永遠のキミに恋をする。
「せ……い!せんぱ……」
助け…て、誰か…っ、助けてっ…!
「起きてくださ…、氷室先輩!」
……っ!
はぁっ、はぁ…っ。
誰かに呼ばれる声で目が覚めた。
声のした方を見るため顔をあげると、そこには…那月くん、がいる。
そういえば、あのまま寝てしまったんだ…。
ふぅ、と息を吐き、那月くんをじっとみつめた。
彼は何やら焦っている様子で、私と目が合うと、ビクリと肩をふるわせた。
「あっ、氷室先輩!その、大丈夫ですか!?凄くうなされてた感じだったんですけどっ」
うなされてた…。またあの悪夢。
「…大丈夫だよ。
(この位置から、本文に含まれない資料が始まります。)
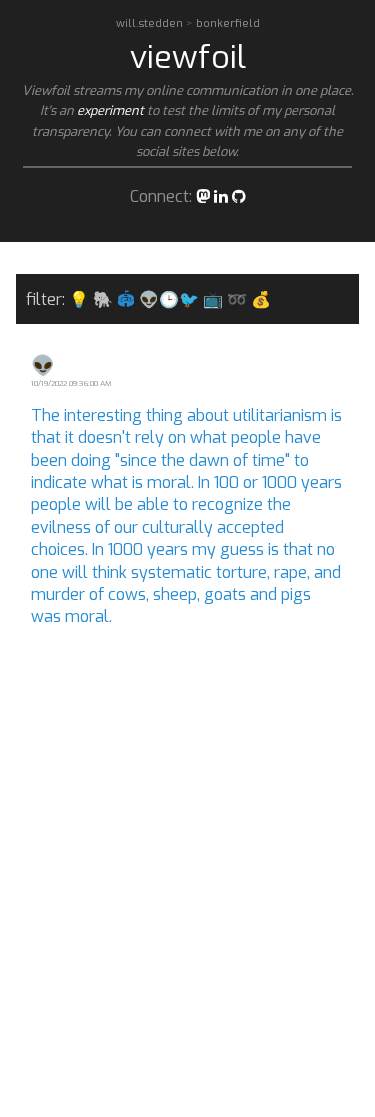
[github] (239, 196)
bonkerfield (228, 23)
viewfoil (188, 57)
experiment (110, 110)
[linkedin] (221, 196)
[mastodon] (203, 196)
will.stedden (151, 23)
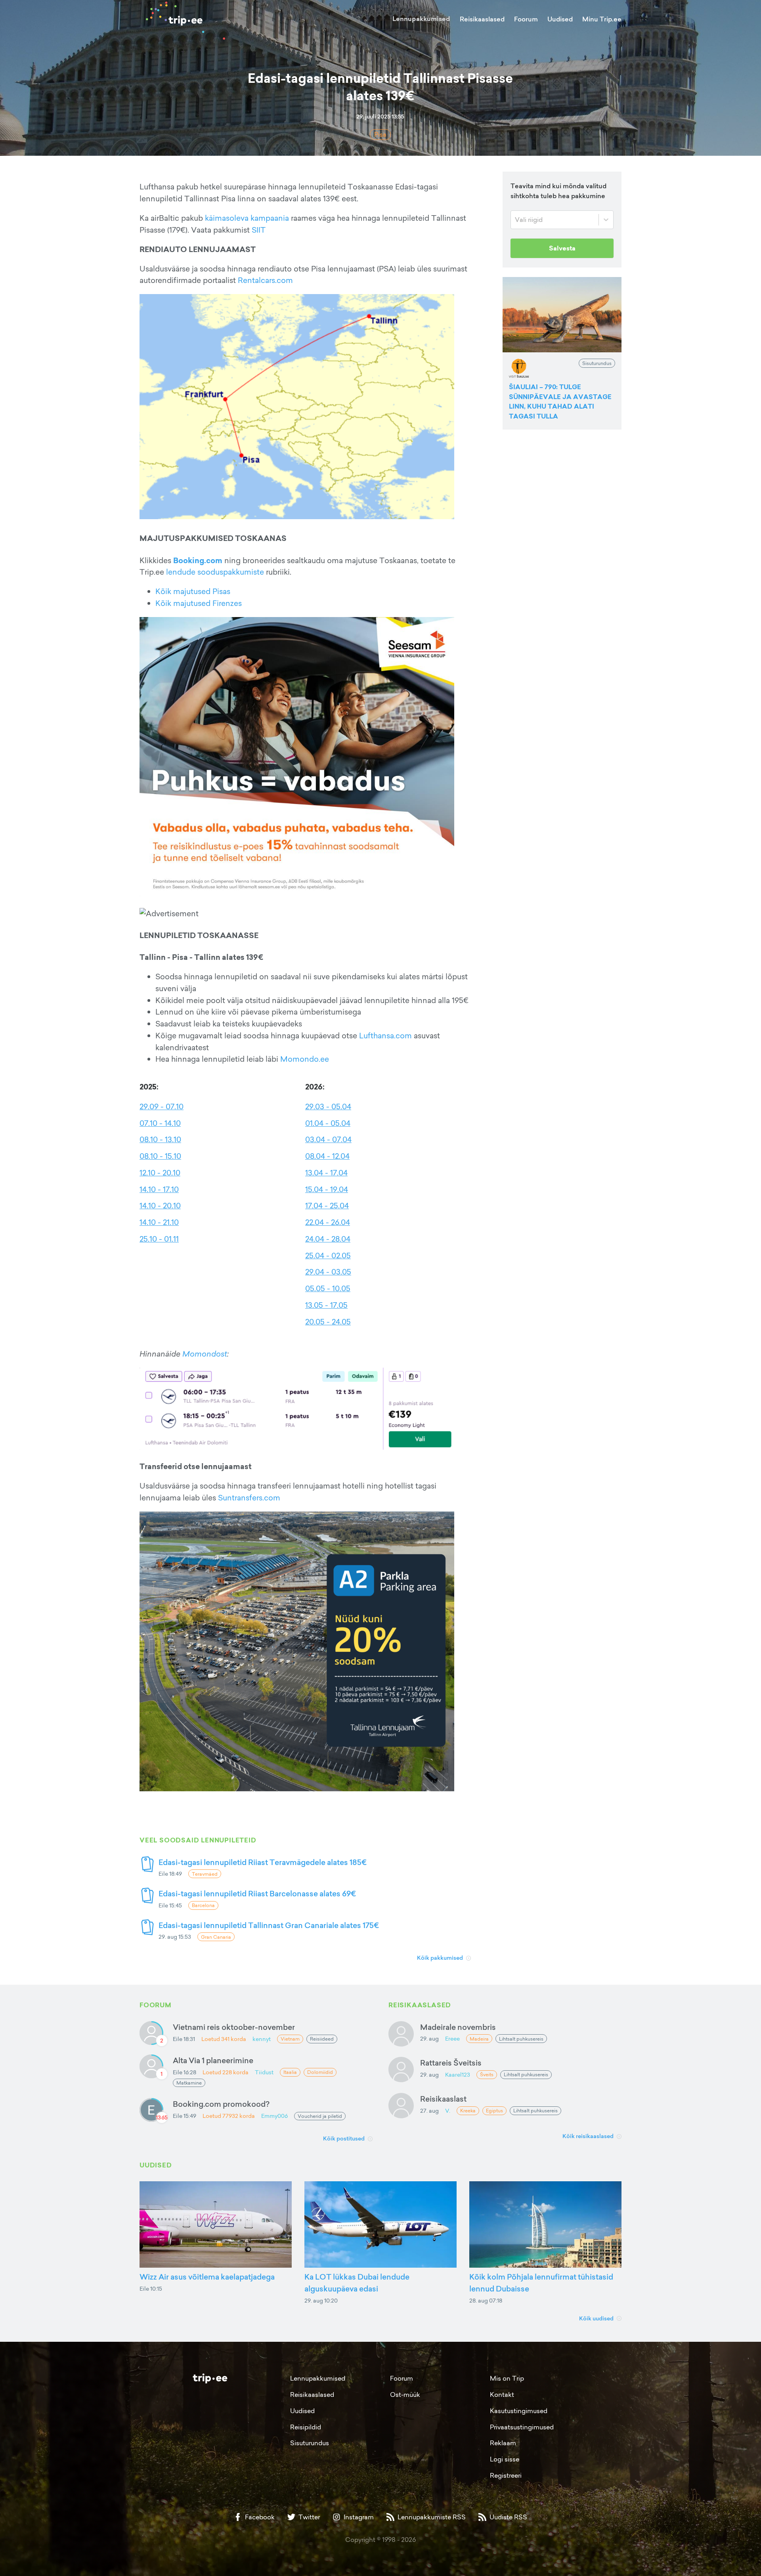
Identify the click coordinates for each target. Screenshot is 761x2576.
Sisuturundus (309, 2442)
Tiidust (264, 2072)
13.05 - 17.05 (326, 1305)
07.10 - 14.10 (160, 1123)
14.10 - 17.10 (159, 1189)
心配かけてごめん、那月くん」
「いえっ、よかったです、何もなくて!」
那月くんはホッとした様子で椅子に座った。
…やっぱり、思った通りの綺麗な人だ。
外見も中身も、真っ白。
「そう言えば…キミは何でここで寝てたの?」
私がそう問うと、那月くんは少し言い難いような顔をして、話し始めた。
「えっと…一年の、那月すばるです。部活見学に来ました」
「部活見学かぁ…よく文芸部があることが分かったね」
私は苦笑しながら答える。
学校内ですら文芸部の存在は、ないと言っても過言ではない。
そんな中で、彼がこの存在を見つけたことには驚きだった。